Work to be completed :: Continue the patent passage about repeated D2D data transmission, starting after its final sentence.

Provided passage ::
= = = = =

Operation According to Embodiment
[0095] An operation according to an embodiment will be described
below with reference to FIGS. 7 to 9. FIG. 7 is a diagram
illustrating an example for describing an arrangement of time and
frequency resources used in the D2D communication according to the
present embodiment. FIG. 8 is a diagram for describing an operation
of the UE 100 in the D2D communication. FIG. 9 is a diagram for
describing an operation (a second operation which will be described
later) of the UE 100 in the D2D communication.
[0096] In the present embodiment, the UE 100 that transmits data
through the D2D communication repeatedly transmits the same data
within a period of time for repetitive transmission of data. As the
period of time (hereinafter, the repetitive transmission period of
time), a plurality of periods of time are set in a time
direction.
[0097] The UE 100 selects radio resources used for transmission of
data from among time and frequency resources in a data region (a
data resource pool) periodically arranged in the time direction.
For example, when timings to transmit the same data are randomly
set in the time direction, the UE 100 randomly selects four
subframes from among time and frequency resources in the first half
of the data region, and randomly selects four subframes from among
time and frequency resources in the second half of the data region
as illustrated in FIG. 7. The UE 100 repeatedly transmits certain
data using the four subframes selected from among the time and
frequency resources in the first half of the data region, and
repeatedly transmits another data using the four subframes selected
from among the time and frequency resources in the first half of
the data region. In this case, the durations of the first half and
the second half of the data region correspond to the repetitive
transmission period of time. Alternatively, the UE 100 repeatedly
transmits certain data using eight subframes selected from among
the time and frequency resources of the data region. In this case,
the duration of the data region corresponds to the repetitive
transmission period of time.

= = = = =

Provided data ::

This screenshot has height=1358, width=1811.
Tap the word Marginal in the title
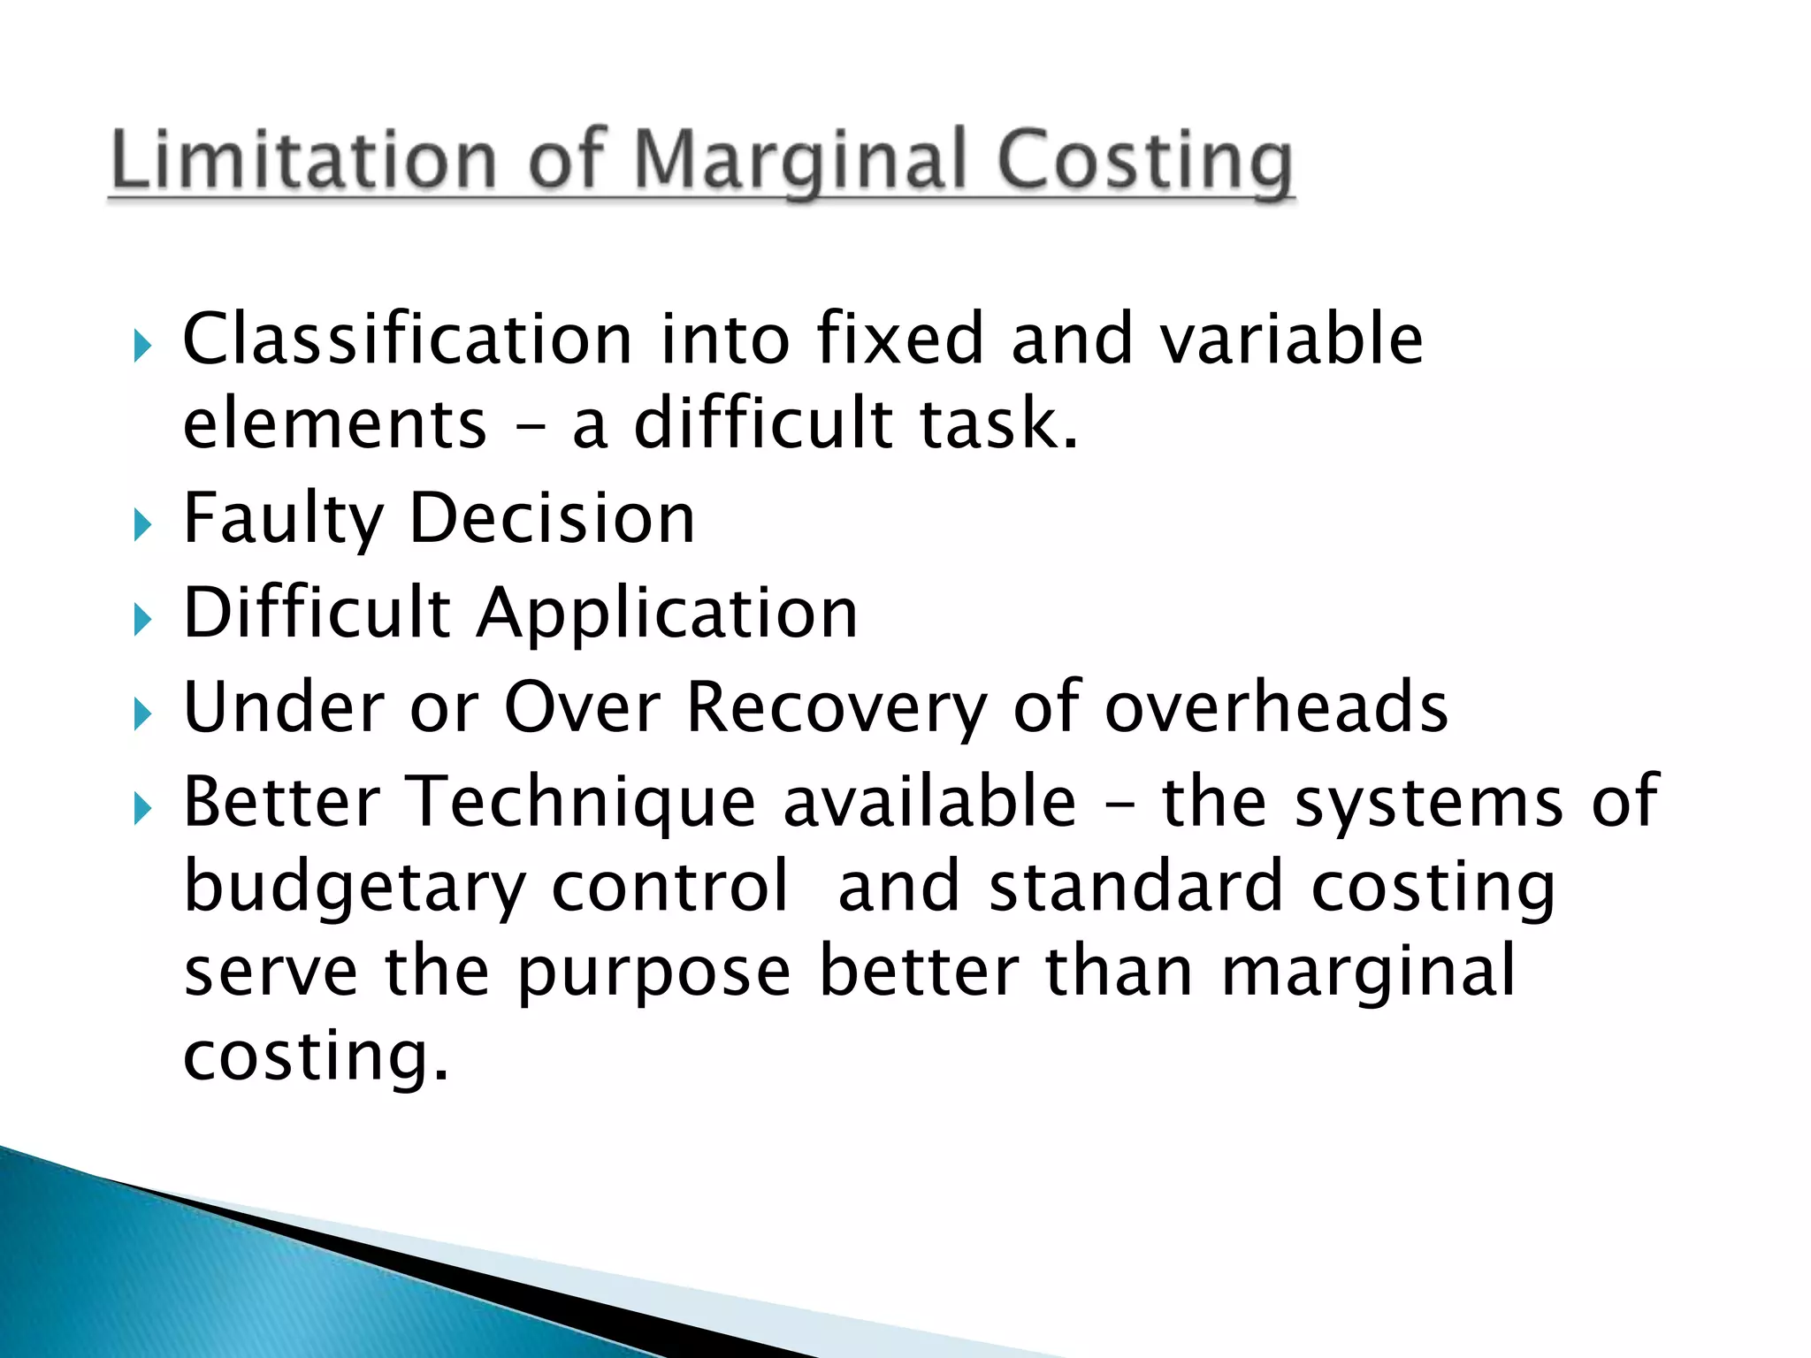(799, 161)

= = = = =

Response to the exercise ::
[0098] Since the UE 100 randomly timings to transmit the same data
in the time direction, it is possible to prevent data transmitted
from the UE 100 from continuously colliding with data transmitted
from another UE. As a result, the receiving UE can receive at least
one piece of data among a plurality of pieces of data (same data)
that are repeatedly transmitted from the UE 100.
[0099] The UE 100 selects radio resources for transmitting a
scheduling assignment (SA) indicating a position of (radio
resources for) data transmitted through the D2D communication from
among time and frequency resources in an SA region (an SA resource
pool) which are periodically arranged in the time direction. In the
example of FIG. 7, since the frequency position of the SA is
identical to the frequency position of the radio resource for data,
the receiving UE can recognize the frequency position of data based
on the frequency position of the SA.
[0100] An example in which the UE 100A that has transmitted data to
the UE 100B through the D2D communication releases the transmitting
RLC entity, then newly establishes the transmitting RLC entity, and
transmits data to the UE 100B will be described below (see FIG.
8).
[0101] First, the UE 100A that is performing the D2D communication
transmits data (specifically, a packet (a UMD PDU)) in which the SN
number is N at a certain timing. As a result, a VT (US) in the UE
100A becomes N+1. Here, the VT (US) is a state variable holding an
SN value allocated to a newly generated UMD PDU. An initial value
of the VT (US) is set to, for example, 0 (zero), and the VT (US) is
updated each time the transmitting RLC entity in the UM transmits
the UMD PDU in which the SN is the VT (US).
[0102] Meanwhile, the UE 100B receives the data (the UMD PDU) in
which the SN value is N from the UE 100A. As a result, a VR (UH) of
the UE 100B becomes N+1. The VR (UR) of the UE 100B becomes M
(.ltoreq.N+1). Here, the VR (UR) is a UM reception state variable,
and holds the earliest SN value of the UMD PDU for which reordering
is considered. The UE 100B may set an SN value of data (first data
received from the UE 100A) serving as a trigger for establishing
the receiving RLC entity as an initial value of the VR (UR). In the
present embodiment, the SN value of the first data (the UMD PDU)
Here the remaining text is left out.